A escolha acabou recaindo sobre Catherine Laga'aia, jovem atriz australiana de ascendência samoana que, até então, tinha pouquíssima experiência diante das câmeras. A seleção envolveu mais de 32 mil candidatas e, segundo a própria atriz, incluiu várias etapas de testes e audições realizadas entre Austrália e Estados Unidos.

Quando recebeu a notícia de que havia conquistado o papel, Catherine tinha apenas 17 anos. Hoje, aos 19, estreia justamente em uma das maiores produções do cinema mundial.

A escalação trouxe também uma mudança importante em relação ao filme original: Auli'i Cravalho, que deu voz à personagem na animação de 2016, decidiu não retornar ao papel e passou a atuar como produtora executiva do projeto.

A decisão foi celebrada pela própria atriz, que afirmou acreditar que uma nova geração deveria ter a oportunidade de representar Moana nas telas.

As filmagens começaram oficialmente em julho de 2024, divididas entre estúdios em Atlanta e locações no Havaí, e foram concluídas em novembro do mesmo ano.

O objetivo era ambicioso: recriar em escala real não apenas as ilhas e o oceano do filme original, mas toda a dimensão mitológica da cultura polinésia que transformou a animação em um fenômeno global.

Ao longo da produção, outras decisões chamaram atenção dos fãs.

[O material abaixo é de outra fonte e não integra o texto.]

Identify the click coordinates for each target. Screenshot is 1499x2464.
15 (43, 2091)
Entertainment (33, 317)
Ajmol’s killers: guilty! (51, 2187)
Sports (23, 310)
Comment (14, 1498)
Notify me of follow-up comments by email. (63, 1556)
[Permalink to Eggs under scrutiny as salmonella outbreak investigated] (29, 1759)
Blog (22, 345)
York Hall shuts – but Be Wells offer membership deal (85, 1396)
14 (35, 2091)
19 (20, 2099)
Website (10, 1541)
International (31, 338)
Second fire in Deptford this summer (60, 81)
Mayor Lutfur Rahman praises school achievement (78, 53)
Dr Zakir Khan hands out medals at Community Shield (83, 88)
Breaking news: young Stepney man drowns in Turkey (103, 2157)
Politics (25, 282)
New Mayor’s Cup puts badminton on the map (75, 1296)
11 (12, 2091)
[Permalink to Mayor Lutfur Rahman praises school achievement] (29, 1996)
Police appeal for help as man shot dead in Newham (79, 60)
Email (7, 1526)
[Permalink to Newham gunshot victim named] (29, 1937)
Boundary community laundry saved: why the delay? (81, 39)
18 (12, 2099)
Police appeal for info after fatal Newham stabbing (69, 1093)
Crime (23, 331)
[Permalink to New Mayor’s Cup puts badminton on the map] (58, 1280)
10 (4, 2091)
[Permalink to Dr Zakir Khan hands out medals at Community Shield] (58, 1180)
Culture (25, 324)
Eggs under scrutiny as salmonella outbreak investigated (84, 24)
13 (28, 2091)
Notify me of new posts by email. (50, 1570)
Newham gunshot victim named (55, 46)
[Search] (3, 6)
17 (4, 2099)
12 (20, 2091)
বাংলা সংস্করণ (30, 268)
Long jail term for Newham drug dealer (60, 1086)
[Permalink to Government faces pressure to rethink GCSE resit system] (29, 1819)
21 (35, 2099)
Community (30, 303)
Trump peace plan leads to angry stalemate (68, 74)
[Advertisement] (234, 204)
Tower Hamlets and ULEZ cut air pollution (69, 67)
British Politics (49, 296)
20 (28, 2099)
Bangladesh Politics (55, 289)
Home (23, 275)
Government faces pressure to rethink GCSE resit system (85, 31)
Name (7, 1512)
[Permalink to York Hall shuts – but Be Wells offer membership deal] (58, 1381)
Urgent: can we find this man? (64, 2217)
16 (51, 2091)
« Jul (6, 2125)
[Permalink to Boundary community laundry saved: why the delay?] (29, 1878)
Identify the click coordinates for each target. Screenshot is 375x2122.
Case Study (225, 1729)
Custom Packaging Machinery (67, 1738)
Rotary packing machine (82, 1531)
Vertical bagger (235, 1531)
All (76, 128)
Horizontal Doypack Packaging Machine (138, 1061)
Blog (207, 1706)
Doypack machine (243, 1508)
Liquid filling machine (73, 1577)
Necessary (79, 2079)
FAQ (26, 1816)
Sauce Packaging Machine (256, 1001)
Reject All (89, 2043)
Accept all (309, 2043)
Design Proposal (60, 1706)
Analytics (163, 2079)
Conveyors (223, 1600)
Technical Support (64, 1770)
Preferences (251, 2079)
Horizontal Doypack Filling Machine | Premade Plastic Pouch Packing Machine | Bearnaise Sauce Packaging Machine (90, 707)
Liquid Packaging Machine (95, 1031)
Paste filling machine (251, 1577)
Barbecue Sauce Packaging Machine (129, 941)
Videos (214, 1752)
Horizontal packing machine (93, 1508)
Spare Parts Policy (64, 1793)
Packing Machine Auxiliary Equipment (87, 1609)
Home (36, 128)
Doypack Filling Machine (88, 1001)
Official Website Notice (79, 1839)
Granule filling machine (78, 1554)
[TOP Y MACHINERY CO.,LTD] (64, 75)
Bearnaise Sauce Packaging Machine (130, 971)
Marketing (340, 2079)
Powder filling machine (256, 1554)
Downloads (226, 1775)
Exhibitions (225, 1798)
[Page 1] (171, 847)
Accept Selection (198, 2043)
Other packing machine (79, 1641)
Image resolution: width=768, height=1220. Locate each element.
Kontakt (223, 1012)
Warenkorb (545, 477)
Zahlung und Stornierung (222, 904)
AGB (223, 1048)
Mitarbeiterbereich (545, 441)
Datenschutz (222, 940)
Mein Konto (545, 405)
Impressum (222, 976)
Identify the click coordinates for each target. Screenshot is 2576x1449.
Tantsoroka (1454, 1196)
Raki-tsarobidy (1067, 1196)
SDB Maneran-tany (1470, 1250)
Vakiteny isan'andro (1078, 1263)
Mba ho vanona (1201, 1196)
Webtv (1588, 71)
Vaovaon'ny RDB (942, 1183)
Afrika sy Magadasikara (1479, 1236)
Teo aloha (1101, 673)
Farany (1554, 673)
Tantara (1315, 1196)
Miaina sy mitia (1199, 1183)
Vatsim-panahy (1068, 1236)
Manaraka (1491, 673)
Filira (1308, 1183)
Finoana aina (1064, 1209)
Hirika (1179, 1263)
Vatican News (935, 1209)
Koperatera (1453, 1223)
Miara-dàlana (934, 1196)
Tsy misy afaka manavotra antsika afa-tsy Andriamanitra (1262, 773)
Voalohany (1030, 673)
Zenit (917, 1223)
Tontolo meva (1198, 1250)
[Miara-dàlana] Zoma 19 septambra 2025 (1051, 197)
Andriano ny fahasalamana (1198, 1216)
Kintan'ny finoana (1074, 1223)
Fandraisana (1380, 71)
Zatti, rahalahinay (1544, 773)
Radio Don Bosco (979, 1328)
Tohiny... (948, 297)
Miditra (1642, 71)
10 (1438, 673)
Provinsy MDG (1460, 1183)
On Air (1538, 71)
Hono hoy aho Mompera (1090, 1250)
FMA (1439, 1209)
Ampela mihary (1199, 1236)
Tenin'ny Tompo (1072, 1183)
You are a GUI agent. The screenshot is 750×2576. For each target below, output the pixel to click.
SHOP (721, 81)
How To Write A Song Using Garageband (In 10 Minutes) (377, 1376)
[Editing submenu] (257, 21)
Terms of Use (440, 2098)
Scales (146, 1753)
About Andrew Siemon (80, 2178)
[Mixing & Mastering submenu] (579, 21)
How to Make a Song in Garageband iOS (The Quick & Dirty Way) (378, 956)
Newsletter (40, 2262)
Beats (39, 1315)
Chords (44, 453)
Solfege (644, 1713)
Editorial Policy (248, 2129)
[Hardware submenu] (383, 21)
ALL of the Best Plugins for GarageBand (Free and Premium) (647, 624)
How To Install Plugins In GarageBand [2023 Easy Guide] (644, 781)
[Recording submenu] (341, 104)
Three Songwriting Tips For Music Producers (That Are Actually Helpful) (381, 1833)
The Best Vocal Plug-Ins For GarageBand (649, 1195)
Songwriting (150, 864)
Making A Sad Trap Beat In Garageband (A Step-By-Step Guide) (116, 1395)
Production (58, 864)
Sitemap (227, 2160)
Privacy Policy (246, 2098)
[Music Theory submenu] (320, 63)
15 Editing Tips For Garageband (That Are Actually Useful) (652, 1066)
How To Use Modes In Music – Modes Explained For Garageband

Alguns personagens retornaram com novos intérpretes; outros foram redesenhados para a linguagem live-action.

O roteiro permaneceu próximo da história original, enquanto a trilha voltou a reunir colaboradores históricos da franquia, incluindo Lin-Manuel Miranda como produtor e consultor musical.

Como Moana se tornou o remake mais rápido da Disney e trouxe The Rock ao BrasilComo Moana se tornou o remake mais rápido da Disney e trouxe The Rock ao Brasil - Divulgação Disney

Mas talvez a maior transformação tenha acontecido com o próprio Dwayne Johnson.

Durante a passagem pelo Rio, o ator repetiu algo que vem afirmando ao longo da divulgação mundial: interpretar Maui fisicamente foi muito mais difícil do que simplesmente emprestar sua voz ao personagem.

Pela primeira vez, ele precisou cantar, dançar e habitar emocionalmente um personagem que, durante quase uma década, existiu principalmente em sua imaginação. "Foi muito mais desafiador do que eu esperava", admitiu.

Johnson também destacou, durante a coletiva, a importância da representação polinésia em uma produção dessa escala e afirmou que Maui passou a representar, para ele, uma visão mais madura de masculinidade: alguém forte, mas também vulnerável; poderoso, mas profundamente marcado por suas próprias fragilidades.

Existe uma ironia interessante nessa história.

Quando a Disney anunciou Moana em live-action, muitos consideraram a decisão precipitada. Hoje, porém, talvez fique mais claro o que o estúdio enxergou antes de todos os outros: Moana nunca foi uma obra do passado que precisava ser redescoberta: ela simplesmente nunca deixou de existir.

E talvez seja justamente por isso que Dwayne Johnson, depois de super-heróis, franquias bilionárias, filmes-catástrofe e carros impossíveis, tenha acabado encontrando em Maui não apenas um personagem, mas o papel mais pessoal de toda a sua carreira.